- [Exercise description]:
If anything in the data looks odd, keep it anyway and write the whole listing out unchanged.

- [Supplied records]:
+-------+

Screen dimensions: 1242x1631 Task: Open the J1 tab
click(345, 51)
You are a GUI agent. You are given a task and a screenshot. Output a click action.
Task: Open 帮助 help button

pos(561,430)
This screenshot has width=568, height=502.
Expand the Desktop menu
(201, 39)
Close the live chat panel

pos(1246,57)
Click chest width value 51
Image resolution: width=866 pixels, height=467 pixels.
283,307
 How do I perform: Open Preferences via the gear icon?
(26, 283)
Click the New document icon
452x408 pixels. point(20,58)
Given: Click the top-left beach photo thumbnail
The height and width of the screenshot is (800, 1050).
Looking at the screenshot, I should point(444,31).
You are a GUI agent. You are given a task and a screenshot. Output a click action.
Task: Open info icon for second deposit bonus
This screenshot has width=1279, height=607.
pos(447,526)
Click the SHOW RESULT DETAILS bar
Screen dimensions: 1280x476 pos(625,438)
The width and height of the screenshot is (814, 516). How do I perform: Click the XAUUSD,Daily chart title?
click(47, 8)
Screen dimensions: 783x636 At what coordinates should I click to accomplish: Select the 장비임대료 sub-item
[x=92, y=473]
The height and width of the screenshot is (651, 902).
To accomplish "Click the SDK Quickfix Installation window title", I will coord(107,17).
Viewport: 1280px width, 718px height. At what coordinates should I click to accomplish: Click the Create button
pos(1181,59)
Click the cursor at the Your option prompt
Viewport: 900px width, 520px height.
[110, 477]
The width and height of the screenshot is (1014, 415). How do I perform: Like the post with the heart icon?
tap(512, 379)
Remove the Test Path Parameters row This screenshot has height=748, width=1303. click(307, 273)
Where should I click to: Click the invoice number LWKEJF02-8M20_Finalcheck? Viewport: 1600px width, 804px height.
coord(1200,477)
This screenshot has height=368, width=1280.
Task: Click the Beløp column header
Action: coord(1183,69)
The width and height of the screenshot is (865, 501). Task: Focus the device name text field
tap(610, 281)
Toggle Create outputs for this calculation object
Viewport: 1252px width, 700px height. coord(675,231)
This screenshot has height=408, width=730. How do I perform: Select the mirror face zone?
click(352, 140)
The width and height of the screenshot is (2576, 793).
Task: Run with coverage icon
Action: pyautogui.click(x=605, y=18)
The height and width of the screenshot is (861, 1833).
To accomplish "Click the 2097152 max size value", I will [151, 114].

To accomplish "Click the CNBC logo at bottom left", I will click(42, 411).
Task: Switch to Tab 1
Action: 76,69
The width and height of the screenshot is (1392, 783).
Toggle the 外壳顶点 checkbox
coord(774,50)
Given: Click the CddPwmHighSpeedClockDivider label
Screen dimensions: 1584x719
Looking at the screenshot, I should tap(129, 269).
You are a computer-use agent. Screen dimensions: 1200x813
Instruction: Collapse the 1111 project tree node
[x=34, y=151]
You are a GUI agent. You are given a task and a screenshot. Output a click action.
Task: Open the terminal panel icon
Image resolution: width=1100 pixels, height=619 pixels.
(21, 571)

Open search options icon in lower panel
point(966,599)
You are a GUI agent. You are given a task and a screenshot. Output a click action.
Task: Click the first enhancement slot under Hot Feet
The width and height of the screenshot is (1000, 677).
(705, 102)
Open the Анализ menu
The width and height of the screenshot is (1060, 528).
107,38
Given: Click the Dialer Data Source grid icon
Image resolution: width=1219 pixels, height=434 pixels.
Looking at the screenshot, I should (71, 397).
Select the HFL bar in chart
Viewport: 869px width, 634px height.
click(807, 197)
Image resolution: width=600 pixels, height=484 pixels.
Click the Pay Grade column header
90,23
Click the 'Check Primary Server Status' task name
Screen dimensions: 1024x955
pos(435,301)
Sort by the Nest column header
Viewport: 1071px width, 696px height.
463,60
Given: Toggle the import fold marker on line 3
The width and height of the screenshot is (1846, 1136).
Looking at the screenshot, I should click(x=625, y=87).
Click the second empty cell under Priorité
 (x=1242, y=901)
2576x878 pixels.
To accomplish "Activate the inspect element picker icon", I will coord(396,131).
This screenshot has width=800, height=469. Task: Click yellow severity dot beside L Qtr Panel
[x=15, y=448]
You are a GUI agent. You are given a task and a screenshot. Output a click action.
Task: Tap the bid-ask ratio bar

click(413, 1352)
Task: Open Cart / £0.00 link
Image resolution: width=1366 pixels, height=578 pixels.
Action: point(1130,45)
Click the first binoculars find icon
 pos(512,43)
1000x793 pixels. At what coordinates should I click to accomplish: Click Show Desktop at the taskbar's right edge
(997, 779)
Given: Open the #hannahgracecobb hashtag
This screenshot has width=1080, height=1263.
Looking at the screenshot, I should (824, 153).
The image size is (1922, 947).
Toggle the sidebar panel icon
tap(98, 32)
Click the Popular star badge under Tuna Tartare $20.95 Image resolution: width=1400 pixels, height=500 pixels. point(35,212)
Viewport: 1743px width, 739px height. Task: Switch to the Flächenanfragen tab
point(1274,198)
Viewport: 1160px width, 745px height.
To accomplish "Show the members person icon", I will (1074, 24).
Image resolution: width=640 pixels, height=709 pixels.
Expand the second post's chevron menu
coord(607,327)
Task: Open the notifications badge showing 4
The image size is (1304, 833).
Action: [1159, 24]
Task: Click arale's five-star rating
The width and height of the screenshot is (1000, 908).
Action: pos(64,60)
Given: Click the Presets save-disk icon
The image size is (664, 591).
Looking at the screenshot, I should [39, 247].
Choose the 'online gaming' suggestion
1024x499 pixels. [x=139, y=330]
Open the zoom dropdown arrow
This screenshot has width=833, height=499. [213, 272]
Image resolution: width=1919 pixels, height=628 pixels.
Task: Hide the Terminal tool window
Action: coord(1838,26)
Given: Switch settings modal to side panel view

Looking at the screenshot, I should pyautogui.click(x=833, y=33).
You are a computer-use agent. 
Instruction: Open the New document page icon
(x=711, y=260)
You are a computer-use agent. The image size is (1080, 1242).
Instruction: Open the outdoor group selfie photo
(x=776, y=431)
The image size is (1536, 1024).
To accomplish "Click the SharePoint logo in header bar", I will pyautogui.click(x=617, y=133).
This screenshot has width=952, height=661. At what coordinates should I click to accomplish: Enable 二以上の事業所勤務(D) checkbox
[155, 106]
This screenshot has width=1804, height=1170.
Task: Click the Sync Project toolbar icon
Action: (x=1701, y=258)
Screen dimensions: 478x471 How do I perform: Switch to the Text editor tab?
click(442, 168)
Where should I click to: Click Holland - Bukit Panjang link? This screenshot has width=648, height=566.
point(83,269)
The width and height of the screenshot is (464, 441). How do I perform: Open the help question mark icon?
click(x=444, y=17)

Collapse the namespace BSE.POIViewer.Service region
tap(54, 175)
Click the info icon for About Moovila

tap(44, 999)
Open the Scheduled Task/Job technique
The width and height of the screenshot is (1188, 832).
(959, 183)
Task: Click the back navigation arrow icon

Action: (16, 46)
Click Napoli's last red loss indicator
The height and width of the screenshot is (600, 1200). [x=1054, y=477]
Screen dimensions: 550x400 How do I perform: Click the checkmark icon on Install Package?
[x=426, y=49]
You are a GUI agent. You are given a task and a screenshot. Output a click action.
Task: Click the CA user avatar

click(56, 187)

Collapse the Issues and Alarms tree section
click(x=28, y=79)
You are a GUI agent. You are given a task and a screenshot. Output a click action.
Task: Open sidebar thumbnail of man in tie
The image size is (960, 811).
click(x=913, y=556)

+-------+

- [Exercise output]:
Screen dimensions: 1242x1631 Task: Open the J1 tab
click(345, 51)
You are a GUI agent. You are given a task and a screenshot. Output a click action.
Task: Open 帮助 help button

pos(561,430)
This screenshot has width=568, height=502.
Expand the Desktop menu
(201, 39)
Close the live chat panel

pos(1246,57)
Click chest width value 51
Image resolution: width=866 pixels, height=467 pixels.
283,307
 How do I perform: Open Preferences via the gear icon?
(26, 283)
Click the New document icon
452x408 pixels. point(20,58)
Given: Click the top-left beach photo thumbnail
The height and width of the screenshot is (800, 1050).
Looking at the screenshot, I should point(444,31).
You are a GUI agent. You are given a task and a screenshot. Output a click action.
Task: Open info icon for second deposit bonus
This screenshot has width=1279, height=607.
pos(447,526)
Click the SHOW RESULT DETAILS bar
Screen dimensions: 1280x476 pos(625,438)
The width and height of the screenshot is (814, 516). How do I perform: Click the XAUUSD,Daily chart title?
click(47, 8)
Screen dimensions: 783x636 At what coordinates should I click to accomplish: Select the 장비임대료 sub-item
[x=92, y=473]
The height and width of the screenshot is (651, 902).
To accomplish "Click the SDK Quickfix Installation window title", I will coord(107,17).
Viewport: 1280px width, 718px height. At what coordinates should I click to accomplish: Click the Create button
pos(1181,59)
Click the cursor at the Your option prompt
Viewport: 900px width, 520px height.
[110, 477]
The width and height of the screenshot is (1014, 415). How do I perform: Like the post with the heart icon?
tap(512, 379)
Remove the Test Path Parameters row This screenshot has height=748, width=1303. click(307, 273)
Where should I click to: Click the invoice number LWKEJF02-8M20_Finalcheck? Viewport: 1600px width, 804px height.
coord(1200,477)
This screenshot has height=368, width=1280.
Task: Click the Beløp column header
Action: coord(1183,69)
The width and height of the screenshot is (865, 501). Task: Focus the device name text field
tap(610, 281)
Toggle Create outputs for this calculation object
Viewport: 1252px width, 700px height. coord(675,231)
This screenshot has height=408, width=730. How do I perform: Select the mirror face zone?
click(352, 140)
The width and height of the screenshot is (2576, 793).
Task: Run with coverage icon
Action: pyautogui.click(x=605, y=18)
The height and width of the screenshot is (861, 1833).
To accomplish "Click the 2097152 max size value", I will [151, 114].

To accomplish "Click the CNBC logo at bottom left", I will click(42, 411).
Task: Switch to Tab 1
Action: 76,69
The width and height of the screenshot is (1392, 783).
Toggle the 外壳顶点 checkbox
coord(774,50)
Given: Click the CddPwmHighSpeedClockDivider label
Screen dimensions: 1584x719
Looking at the screenshot, I should tap(129, 269).
You are a computer-use agent. Screen dimensions: 1200x813
Instruction: Collapse the 1111 project tree node
[x=34, y=151]
You are a GUI agent. You are given a task and a screenshot. Output a click action.
Task: Open the terminal panel icon
Image resolution: width=1100 pixels, height=619 pixels.
(21, 571)

Open search options icon in lower panel
point(966,599)
You are a GUI agent. You are given a task and a screenshot. Output a click action.
Task: Click the first enhancement slot under Hot Feet
The width and height of the screenshot is (1000, 677).
(705, 102)
Open the Анализ menu
The width and height of the screenshot is (1060, 528).
107,38
Given: Click the Dialer Data Source grid icon
Image resolution: width=1219 pixels, height=434 pixels.
Looking at the screenshot, I should (71, 397).
Select the HFL bar in chart
Viewport: 869px width, 634px height.
click(807, 197)
Image resolution: width=600 pixels, height=484 pixels.
Click the Pay Grade column header
90,23
Click the 'Check Primary Server Status' task name
Screen dimensions: 1024x955
pos(435,301)
Sort by the Nest column header
Viewport: 1071px width, 696px height.
463,60
Given: Toggle the import fold marker on line 3
The width and height of the screenshot is (1846, 1136).
Looking at the screenshot, I should click(x=625, y=87).
Click the second empty cell under Priorité
 (x=1242, y=901)
2576x878 pixels.
To accomplish "Activate the inspect element picker icon", I will coord(396,131).
This screenshot has width=800, height=469. Task: Click yellow severity dot beside L Qtr Panel
[x=15, y=448]
You are a GUI agent. You are given a task and a screenshot. Output a click action.
Task: Tap the bid-ask ratio bar

click(413, 1352)
Task: Open Cart / £0.00 link
Image resolution: width=1366 pixels, height=578 pixels.
Action: point(1130,45)
Click the first binoculars find icon
 pos(512,43)
1000x793 pixels. At what coordinates should I click to accomplish: Click Show Desktop at the taskbar's right edge
(997, 779)
Given: Open the #hannahgracecobb hashtag
This screenshot has width=1080, height=1263.
Looking at the screenshot, I should (824, 153).
The image size is (1922, 947).
Toggle the sidebar panel icon
tap(98, 32)
Click the Popular star badge under Tuna Tartare $20.95 Image resolution: width=1400 pixels, height=500 pixels. point(35,212)
Viewport: 1743px width, 739px height. Task: Switch to the Flächenanfragen tab
point(1274,198)
Viewport: 1160px width, 745px height.
To accomplish "Show the members person icon", I will (1074, 24).
Image resolution: width=640 pixels, height=709 pixels.
Expand the second post's chevron menu
coord(607,327)
Task: Open the notifications badge showing 4
The image size is (1304, 833).
Action: [1159, 24]
Task: Click arale's five-star rating
The width and height of the screenshot is (1000, 908).
Action: pos(64,60)
Given: Click the Presets save-disk icon
The image size is (664, 591).
Looking at the screenshot, I should [39, 247].
Choose the 'online gaming' suggestion
1024x499 pixels. [x=139, y=330]
Open the zoom dropdown arrow
This screenshot has width=833, height=499. [213, 272]
Image resolution: width=1919 pixels, height=628 pixels.
Task: Hide the Terminal tool window
Action: coord(1838,26)
Given: Switch settings modal to side panel view

Looking at the screenshot, I should pyautogui.click(x=833, y=33).
You are a computer-use agent. 
Instruction: Open the New document page icon
(x=711, y=260)
You are a computer-use agent. The image size is (1080, 1242).
Instruction: Open the outdoor group selfie photo
(x=776, y=431)
The image size is (1536, 1024).
To accomplish "Click the SharePoint logo in header bar", I will pyautogui.click(x=617, y=133).
This screenshot has width=952, height=661. At what coordinates should I click to accomplish: Enable 二以上の事業所勤務(D) checkbox
[155, 106]
This screenshot has width=1804, height=1170.
Task: Click the Sync Project toolbar icon
Action: (x=1701, y=258)
Screen dimensions: 478x471 How do I perform: Switch to the Text editor tab?
click(442, 168)
Where should I click to: Click Holland - Bukit Panjang link? This screenshot has width=648, height=566.
point(83,269)
The width and height of the screenshot is (464, 441). How do I perform: Open the help question mark icon?
click(x=444, y=17)

Collapse the namespace BSE.POIViewer.Service region
tap(54, 175)
Click the info icon for About Moovila

tap(44, 999)
Open the Scheduled Task/Job technique
The width and height of the screenshot is (1188, 832).
(959, 183)
Task: Click the back navigation arrow icon

Action: (16, 46)
Click Napoli's last red loss indicator
The height and width of the screenshot is (600, 1200). [x=1054, y=477]
Screen dimensions: 550x400 How do I perform: Click the checkmark icon on Install Package?
[x=426, y=49]
You are a GUI agent. You are given a task and a screenshot. Output a click action.
Task: Click the CA user avatar

click(56, 187)

Collapse the Issues and Alarms tree section
click(x=28, y=79)
You are a GUI agent. You are given a task and a screenshot. Output a click action.
Task: Open sidebar thumbnail of man in tie
The image size is (960, 811).
click(x=913, y=556)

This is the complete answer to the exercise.